Provincial / State sides
- Years: Team / Apps / (Points)
- 2016, 2018–22: Wellington / 30 / (35)
- 2017: Counties Manukau / 8 / (25)

Super Rugby
- Years: Team / Apps / (Points)
- 2023: Hurricanes Poua / 2 / (0)

International career
- Years: Team / Apps / (Points)
- Samoa

= Bernadette Robertson =

Samoa international rugby union player (born 1993)

Bernadette Robertson (born 4 June 1993) is a Samoan rugby union player. She represented Samoa at the 2014 Women's Rugby World Cup in France. She currently plays for Hurricanes Poua in the Super Rugby Aupiki competition.

== Background ==
Robertson graduated with a Bachelor of Electrical and Electronic Engineering from the University of Auckland in 2015.

== Rugby career ==
Robertson competed for Samoa at the 2014 Women's Rugby World Cup in France. She has played for Counties Manukau and Wellington in the Farah Palmer Cup competition.

Robertson was selected for Manusina Samoa's squad to the 2022 Oceania Rugby Women's Championship in New Zealand.
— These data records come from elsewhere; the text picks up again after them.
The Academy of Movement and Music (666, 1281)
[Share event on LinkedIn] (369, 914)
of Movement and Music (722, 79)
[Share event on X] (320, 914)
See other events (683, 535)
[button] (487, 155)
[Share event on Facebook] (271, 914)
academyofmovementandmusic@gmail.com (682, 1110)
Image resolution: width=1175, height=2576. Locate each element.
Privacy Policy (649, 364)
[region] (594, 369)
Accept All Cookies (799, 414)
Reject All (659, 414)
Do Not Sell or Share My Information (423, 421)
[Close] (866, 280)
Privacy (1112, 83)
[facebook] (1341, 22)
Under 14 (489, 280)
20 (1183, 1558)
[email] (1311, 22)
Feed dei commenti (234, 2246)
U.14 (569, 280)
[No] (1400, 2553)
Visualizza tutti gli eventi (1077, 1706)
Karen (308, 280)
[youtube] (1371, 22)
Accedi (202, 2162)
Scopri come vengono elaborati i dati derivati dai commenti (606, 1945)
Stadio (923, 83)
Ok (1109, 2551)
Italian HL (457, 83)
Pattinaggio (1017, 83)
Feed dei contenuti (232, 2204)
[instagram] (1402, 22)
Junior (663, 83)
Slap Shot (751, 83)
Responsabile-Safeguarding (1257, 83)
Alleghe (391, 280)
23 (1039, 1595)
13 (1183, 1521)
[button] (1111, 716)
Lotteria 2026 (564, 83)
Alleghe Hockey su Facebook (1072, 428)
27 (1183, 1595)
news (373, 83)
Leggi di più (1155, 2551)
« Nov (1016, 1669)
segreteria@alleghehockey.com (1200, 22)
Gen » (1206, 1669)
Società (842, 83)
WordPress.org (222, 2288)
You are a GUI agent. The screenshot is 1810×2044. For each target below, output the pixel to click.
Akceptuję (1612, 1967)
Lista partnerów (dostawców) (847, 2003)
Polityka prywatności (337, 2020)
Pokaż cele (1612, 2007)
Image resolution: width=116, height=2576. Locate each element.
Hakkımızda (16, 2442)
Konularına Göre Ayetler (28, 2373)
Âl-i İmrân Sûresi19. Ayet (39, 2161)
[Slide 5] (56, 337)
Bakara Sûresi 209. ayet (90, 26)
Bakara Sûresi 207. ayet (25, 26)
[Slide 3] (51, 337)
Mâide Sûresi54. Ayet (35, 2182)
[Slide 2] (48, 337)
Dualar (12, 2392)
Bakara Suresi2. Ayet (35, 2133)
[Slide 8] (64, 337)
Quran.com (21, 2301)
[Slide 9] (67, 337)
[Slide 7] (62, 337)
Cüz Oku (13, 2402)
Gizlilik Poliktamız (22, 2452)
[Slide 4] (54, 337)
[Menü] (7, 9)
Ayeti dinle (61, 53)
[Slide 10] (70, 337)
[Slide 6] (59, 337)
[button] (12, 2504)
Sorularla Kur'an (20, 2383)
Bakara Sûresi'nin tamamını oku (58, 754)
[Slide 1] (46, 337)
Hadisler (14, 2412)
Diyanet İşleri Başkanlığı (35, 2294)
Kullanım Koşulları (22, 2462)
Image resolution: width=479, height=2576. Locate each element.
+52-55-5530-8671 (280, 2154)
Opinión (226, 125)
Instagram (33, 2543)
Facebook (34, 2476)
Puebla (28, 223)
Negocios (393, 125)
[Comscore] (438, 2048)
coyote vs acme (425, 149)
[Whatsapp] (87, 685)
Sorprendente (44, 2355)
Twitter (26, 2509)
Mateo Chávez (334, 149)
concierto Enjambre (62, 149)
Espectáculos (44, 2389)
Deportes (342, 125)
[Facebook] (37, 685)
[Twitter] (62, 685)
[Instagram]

She started in Samoa's opening match against Tonga at Massey Park. She scored a try in her sides 91–0 trouncing of Papua New Guinea in the second round.

Robertson signed with Hurricanes Poua for the 2023 Super Rugby Aupiki season. On 25 February, She made her debut for Hurricanes Poua against Chiefs Manawa in the opening match of the competition.